Evangelische Kirchengemeinde Gedern
Kirche > Berichte im Kreisanzeiger vom 15.10.2006

Berichte in der Gederner Stadtnachrichten

vom 15.10.2006

 

Die neuen Fenster tragen eine tief greifende Symbolik

Gedern.   Der Bastel- und Handarbeitskreises der Frauen war kürzlich aufgelöst worden. Das mit dem Verkauf Selbstgefertigter Handarbeiten und bei Bewirtung von Veranstaltungen eingenommene Geld stellte der Kreis der Kirchengemeinde zur Verfügung, die damit neue Schmuckfenster (die Gederner Stadtnachrichten berichteten) in Auftrag gab. Diese wurden jetzt mit einem Festgottesdienst in der Stadtkirche Gederns offiziell vorgestellt.

 

Pfarrer Kurt Johann zeigte sich sehr erfreut über die große Anteilnahme an der Umgestaltung des Gotteshauses, das bekanntlich nach einem Brand vor zwei Jahren erheblichen Schaden nahm. Johann dankte insbesondere den großzügigen Spenderinnen. Deren Vertreterinnen, Annemarie Emmel und Ilona De Marinis, erhielten als äußeres Zeichen des Dankes symbolisch für die Mitglieder einen Blumenstrauß. Annemarie Emmel gab das Dankeschön an die vielen Mitarbeiterinnen, aber auch an die Käufer der Waren weiter.  „Hierfür mussten Viele Frauen lange stricken“, erklärte sie.

Hobby-Maler Horst Kissel, der als Berater der Gemeinde agiert hatte, lobte die gute Zusammenarbeit mit dem Künstler Uwe Piper. Der Siegener, der an Kunstakademien in München, Wien und Paris studierte und nun je ein Atelier in Deutschland und Spanien betreibt, hat die Entwürfe in enger Zusammenarbeit mit den Verantwortlichen der Gederner Gemeinde erstellt.

Anschließend wurden sie vom Eichelsächser Glasbaumeister Rainer Prokasky in ihre endgültige Form gebracht. Beide Künstler hätten in der Gestaltung der Fenster eine einmalige Chance für bleibende Arbeiten gesehen und seien der Kirche deshalb nicht zuletzt deswegen finanziell erheblich entgegen gekommen.
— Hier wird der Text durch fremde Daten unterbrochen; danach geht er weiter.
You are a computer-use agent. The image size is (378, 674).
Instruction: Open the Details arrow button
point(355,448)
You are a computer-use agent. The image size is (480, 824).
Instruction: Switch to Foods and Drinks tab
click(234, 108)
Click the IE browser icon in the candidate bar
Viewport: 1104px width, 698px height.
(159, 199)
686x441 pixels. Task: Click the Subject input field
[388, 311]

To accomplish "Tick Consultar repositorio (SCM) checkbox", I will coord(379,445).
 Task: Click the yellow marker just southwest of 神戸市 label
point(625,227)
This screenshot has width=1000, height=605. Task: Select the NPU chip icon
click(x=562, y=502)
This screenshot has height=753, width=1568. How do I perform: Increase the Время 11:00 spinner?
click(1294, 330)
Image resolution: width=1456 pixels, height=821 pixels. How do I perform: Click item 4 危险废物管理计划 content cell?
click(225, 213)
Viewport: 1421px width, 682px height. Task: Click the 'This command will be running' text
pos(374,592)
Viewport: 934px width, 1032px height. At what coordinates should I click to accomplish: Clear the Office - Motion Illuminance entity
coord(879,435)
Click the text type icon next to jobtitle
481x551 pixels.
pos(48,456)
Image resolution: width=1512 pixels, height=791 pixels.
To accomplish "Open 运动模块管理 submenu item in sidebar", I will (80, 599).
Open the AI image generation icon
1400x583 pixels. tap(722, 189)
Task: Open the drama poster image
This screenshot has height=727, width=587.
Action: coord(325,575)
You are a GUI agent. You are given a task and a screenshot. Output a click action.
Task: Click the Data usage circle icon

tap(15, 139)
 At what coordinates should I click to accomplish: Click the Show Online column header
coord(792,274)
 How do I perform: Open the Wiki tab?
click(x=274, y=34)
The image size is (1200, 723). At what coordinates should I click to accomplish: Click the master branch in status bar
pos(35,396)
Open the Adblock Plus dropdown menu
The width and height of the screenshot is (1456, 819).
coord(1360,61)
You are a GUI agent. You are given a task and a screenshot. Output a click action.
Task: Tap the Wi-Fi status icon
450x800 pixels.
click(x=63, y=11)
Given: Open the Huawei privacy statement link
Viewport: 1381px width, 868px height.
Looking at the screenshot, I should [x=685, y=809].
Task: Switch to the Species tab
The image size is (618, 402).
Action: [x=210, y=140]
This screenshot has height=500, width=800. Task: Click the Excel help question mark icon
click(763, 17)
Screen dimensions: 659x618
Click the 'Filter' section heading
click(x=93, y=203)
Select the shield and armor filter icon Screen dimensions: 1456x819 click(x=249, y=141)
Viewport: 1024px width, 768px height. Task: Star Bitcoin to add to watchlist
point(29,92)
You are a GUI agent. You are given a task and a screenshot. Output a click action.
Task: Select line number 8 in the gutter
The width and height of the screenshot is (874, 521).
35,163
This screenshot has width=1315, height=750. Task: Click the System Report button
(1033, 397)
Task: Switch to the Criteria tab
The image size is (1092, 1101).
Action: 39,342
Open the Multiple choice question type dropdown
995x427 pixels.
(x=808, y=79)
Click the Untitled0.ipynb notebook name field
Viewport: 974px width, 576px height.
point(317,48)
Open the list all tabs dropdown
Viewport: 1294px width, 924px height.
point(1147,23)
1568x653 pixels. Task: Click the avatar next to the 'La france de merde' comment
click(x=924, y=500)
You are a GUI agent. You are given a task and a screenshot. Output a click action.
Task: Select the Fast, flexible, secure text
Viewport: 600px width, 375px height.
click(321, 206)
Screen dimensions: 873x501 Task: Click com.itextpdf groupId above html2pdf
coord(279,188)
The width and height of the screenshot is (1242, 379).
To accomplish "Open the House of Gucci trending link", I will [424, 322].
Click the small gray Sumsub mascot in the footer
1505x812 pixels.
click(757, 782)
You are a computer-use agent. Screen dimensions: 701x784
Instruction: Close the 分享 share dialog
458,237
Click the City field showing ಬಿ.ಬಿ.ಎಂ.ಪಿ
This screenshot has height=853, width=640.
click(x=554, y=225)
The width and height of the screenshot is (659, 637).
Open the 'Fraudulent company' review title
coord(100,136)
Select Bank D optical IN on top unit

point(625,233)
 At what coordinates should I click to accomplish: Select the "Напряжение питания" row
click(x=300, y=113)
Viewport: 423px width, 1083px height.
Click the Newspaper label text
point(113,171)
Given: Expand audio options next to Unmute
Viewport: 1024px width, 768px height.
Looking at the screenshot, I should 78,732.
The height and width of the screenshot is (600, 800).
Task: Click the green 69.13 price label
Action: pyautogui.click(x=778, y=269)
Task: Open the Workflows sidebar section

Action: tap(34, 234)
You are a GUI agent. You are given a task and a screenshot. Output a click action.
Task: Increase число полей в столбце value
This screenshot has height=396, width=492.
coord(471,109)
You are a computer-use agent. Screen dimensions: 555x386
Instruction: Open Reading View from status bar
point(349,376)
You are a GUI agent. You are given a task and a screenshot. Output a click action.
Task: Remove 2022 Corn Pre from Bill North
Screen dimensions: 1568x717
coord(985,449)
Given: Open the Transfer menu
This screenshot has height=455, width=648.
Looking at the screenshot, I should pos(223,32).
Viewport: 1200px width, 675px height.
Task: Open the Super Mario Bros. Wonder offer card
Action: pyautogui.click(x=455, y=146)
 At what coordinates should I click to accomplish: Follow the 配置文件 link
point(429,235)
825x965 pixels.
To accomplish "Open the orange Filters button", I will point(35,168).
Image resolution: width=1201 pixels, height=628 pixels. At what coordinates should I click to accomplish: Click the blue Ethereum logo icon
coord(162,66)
In seiner Predigt ging Pfarrer Johann genauer auf die Bilder und ihre Darstellung der drei Erscheinungsformen Gottes ein. Bei dieser Trinität handele es sich um ein sehr komplexes Problem, in dem aber auch eine einzigartige Chance der Annäherung an den einzigen christlichen Gott liege.

Während die Fenster über der Hochzeitspforte und dem Taufbecken die Person Christi und den Heiligen Geist zeigen, fällt als zentrales Element über der Empore beim Betreten der Kirche sofort das grüne „Schöpfungsfenster“ ins Auge.

Wie Interessierte im Anschluss an den Gottesdienst während einer kleinen Führung erfuhren, werden hier die Vielfältigkeit der Natur und ihre Erschaffung dargestellt, wird ein gleichzeitiges Loslassen und Bewahren de4r Schöpfung symbolisiert. Das in Blau gestaltete „Auferstehungsfenster“ beschäftigt sich mit der Überwindung des Todes, aber auch mit Grenzen und Schwierigkeiten als bedeutsamsten Moment des christlichen Glaubens

Großes Interesse

Diese Besucher in Gederns evanglischer Kirche ließen sich bei einer Führung

nach dem Gottesdienst von Pfarrer Kurt Johann die Aussagekraft

und Symbolik der neuen Kirchenfenster erläutern.

 

Auf der in vielen Rottönen erstrahlenden gegenüberliegenden Scheibe fällt hingegen sofort das zentrale Motiv der Taube ins Auge. Sie soll an die Hoffnung Noahs, an die Vergebung der Sünden, aber natürlich auch an den zu Pfingsten über die Menschen gekommen Heiligen Geist erinnern, und ist deshalb über zwei ineinander verschränkten Händen, einem Zeichen der Gemeinschaft , angeordnet.

Diese war am Sonntag in der evangelischen Kirche zu Gedern deutlich spürbar, groß war das Interesse an den neuen Kunstobjekten, deren Einweihung mit einem feierlichen Vortag des Posaunenchores ihren würdigen Abschluss fand.

Das Schöpfungsfenster über der Bläser-Empore der evangelischen Kirche in Gedern

fällt sofort beim Betreten des Gotteshauses ins Auge.